● **Records for this exercise**

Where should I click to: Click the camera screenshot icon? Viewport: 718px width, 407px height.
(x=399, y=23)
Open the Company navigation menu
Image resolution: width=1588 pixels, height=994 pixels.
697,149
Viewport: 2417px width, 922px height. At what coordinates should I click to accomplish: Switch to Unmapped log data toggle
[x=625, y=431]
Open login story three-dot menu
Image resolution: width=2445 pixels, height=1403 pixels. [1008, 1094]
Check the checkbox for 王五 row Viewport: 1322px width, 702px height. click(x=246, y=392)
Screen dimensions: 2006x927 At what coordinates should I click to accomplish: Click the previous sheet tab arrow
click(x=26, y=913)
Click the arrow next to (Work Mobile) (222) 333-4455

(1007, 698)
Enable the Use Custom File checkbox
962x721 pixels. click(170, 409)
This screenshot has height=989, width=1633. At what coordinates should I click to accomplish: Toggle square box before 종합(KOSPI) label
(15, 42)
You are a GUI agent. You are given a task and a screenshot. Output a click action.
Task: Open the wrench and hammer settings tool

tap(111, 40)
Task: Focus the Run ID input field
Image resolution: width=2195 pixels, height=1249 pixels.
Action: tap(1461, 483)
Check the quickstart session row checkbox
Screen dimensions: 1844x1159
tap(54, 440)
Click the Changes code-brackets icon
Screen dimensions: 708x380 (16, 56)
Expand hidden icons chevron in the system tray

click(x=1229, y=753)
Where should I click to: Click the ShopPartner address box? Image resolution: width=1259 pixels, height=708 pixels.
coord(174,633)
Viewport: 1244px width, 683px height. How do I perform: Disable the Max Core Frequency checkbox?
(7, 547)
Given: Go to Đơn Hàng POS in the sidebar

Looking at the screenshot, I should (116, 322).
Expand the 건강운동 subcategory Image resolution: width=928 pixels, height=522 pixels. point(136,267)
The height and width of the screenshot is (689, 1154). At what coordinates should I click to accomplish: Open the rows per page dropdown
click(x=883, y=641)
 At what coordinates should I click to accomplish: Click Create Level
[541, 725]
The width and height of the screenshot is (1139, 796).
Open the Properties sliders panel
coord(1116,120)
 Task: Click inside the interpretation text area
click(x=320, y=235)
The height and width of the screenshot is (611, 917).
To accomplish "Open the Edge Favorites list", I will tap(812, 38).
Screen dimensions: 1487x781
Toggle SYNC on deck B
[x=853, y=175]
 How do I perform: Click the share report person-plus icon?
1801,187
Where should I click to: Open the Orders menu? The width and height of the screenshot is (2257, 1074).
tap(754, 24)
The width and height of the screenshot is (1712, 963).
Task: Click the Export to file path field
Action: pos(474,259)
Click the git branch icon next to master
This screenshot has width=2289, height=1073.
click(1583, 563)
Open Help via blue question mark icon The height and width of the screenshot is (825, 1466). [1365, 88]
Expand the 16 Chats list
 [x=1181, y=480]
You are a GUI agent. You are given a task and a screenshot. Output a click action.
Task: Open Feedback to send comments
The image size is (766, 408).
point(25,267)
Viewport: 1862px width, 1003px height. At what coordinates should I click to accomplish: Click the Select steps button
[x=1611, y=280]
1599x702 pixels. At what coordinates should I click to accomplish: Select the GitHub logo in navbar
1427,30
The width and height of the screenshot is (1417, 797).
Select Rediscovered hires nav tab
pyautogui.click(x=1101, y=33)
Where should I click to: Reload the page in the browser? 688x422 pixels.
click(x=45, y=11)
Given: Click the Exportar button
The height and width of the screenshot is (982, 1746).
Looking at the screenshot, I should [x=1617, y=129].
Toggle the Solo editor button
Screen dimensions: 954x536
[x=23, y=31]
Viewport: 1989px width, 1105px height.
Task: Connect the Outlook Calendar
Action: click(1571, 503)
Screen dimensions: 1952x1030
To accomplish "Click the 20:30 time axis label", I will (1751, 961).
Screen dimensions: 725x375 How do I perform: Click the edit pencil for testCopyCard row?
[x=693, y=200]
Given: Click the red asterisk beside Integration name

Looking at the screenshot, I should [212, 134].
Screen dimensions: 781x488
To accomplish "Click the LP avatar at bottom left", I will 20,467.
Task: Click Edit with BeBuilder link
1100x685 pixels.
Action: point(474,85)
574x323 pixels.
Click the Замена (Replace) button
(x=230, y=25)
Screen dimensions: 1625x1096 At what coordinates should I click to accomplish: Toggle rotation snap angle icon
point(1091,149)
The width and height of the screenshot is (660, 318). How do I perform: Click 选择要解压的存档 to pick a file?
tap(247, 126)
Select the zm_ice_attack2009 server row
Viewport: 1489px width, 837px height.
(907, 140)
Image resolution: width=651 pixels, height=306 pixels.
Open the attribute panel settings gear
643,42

● **What you should do**
In full and unchanged, repeat the data above.

● **Task output**
Where should I click to: Click the camera screenshot icon? Viewport: 718px width, 407px height.
(x=399, y=23)
Open the Company navigation menu
Image resolution: width=1588 pixels, height=994 pixels.
697,149
Viewport: 2417px width, 922px height. At what coordinates should I click to accomplish: Switch to Unmapped log data toggle
[x=625, y=431]
Open login story three-dot menu
Image resolution: width=2445 pixels, height=1403 pixels. [1008, 1094]
Check the checkbox for 王五 row Viewport: 1322px width, 702px height. click(x=246, y=392)
Screen dimensions: 2006x927 At what coordinates should I click to accomplish: Click the previous sheet tab arrow
click(x=26, y=913)
Click the arrow next to (Work Mobile) (222) 333-4455

(1007, 698)
Enable the Use Custom File checkbox
962x721 pixels. click(170, 409)
This screenshot has height=989, width=1633. At what coordinates should I click to accomplish: Toggle square box before 종합(KOSPI) label
(15, 42)
You are a GUI agent. You are given a task and a screenshot. Output a click action.
Task: Open the wrench and hammer settings tool

tap(111, 40)
Task: Focus the Run ID input field
Image resolution: width=2195 pixels, height=1249 pixels.
Action: tap(1461, 483)
Check the quickstart session row checkbox
Screen dimensions: 1844x1159
tap(54, 440)
Click the Changes code-brackets icon
Screen dimensions: 708x380 (16, 56)
Expand hidden icons chevron in the system tray

click(x=1229, y=753)
Where should I click to: Click the ShopPartner address box? Image resolution: width=1259 pixels, height=708 pixels.
coord(174,633)
Viewport: 1244px width, 683px height. How do I perform: Disable the Max Core Frequency checkbox?
(7, 547)
Given: Go to Đơn Hàng POS in the sidebar

Looking at the screenshot, I should (116, 322).
Expand the 건강운동 subcategory Image resolution: width=928 pixels, height=522 pixels. point(136,267)
The height and width of the screenshot is (689, 1154). At what coordinates should I click to accomplish: Open the rows per page dropdown
click(x=883, y=641)
 At what coordinates should I click to accomplish: Click Create Level
[541, 725]
The width and height of the screenshot is (1139, 796).
Open the Properties sliders panel
coord(1116,120)
 Task: Click inside the interpretation text area
click(x=320, y=235)
The height and width of the screenshot is (611, 917).
To accomplish "Open the Edge Favorites list", I will tap(812, 38).
Screen dimensions: 1487x781
Toggle SYNC on deck B
[x=853, y=175]
 How do I perform: Click the share report person-plus icon?
1801,187
Where should I click to: Open the Orders menu? The width and height of the screenshot is (2257, 1074).
tap(754, 24)
The width and height of the screenshot is (1712, 963).
Task: Click the Export to file path field
Action: pos(474,259)
Click the git branch icon next to master
This screenshot has width=2289, height=1073.
click(1583, 563)
Open Help via blue question mark icon The height and width of the screenshot is (825, 1466). [1365, 88]
Expand the 16 Chats list
 [x=1181, y=480]
You are a GUI agent. You are given a task and a screenshot. Output a click action.
Task: Open Feedback to send comments
The image size is (766, 408).
point(25,267)
Viewport: 1862px width, 1003px height. At what coordinates should I click to accomplish: Click the Select steps button
[x=1611, y=280]
1599x702 pixels. At what coordinates should I click to accomplish: Select the GitHub logo in navbar
1427,30
The width and height of the screenshot is (1417, 797).
Select Rediscovered hires nav tab
pyautogui.click(x=1101, y=33)
Where should I click to: Reload the page in the browser? 688x422 pixels.
click(x=45, y=11)
Given: Click the Exportar button
The height and width of the screenshot is (982, 1746).
Looking at the screenshot, I should [x=1617, y=129].
Toggle the Solo editor button
Screen dimensions: 954x536
[x=23, y=31]
Viewport: 1989px width, 1105px height.
Task: Connect the Outlook Calendar
Action: click(1571, 503)
Screen dimensions: 1952x1030
To accomplish "Click the 20:30 time axis label", I will (1751, 961).
Screen dimensions: 725x375 How do I perform: Click the edit pencil for testCopyCard row?
[x=693, y=200]
Given: Click the red asterisk beside Integration name

Looking at the screenshot, I should [212, 134].
Screen dimensions: 781x488
To accomplish "Click the LP avatar at bottom left", I will 20,467.
Task: Click Edit with BeBuilder link
1100x685 pixels.
Action: point(474,85)
574x323 pixels.
Click the Замена (Replace) button
(x=230, y=25)
Screen dimensions: 1625x1096 At what coordinates should I click to accomplish: Toggle rotation snap angle icon
point(1091,149)
The width and height of the screenshot is (660, 318). How do I perform: Click 选择要解压的存档 to pick a file?
tap(247, 126)
Select the zm_ice_attack2009 server row
Viewport: 1489px width, 837px height.
(907, 140)
Image resolution: width=651 pixels, height=306 pixels.
Open the attribute panel settings gear
643,42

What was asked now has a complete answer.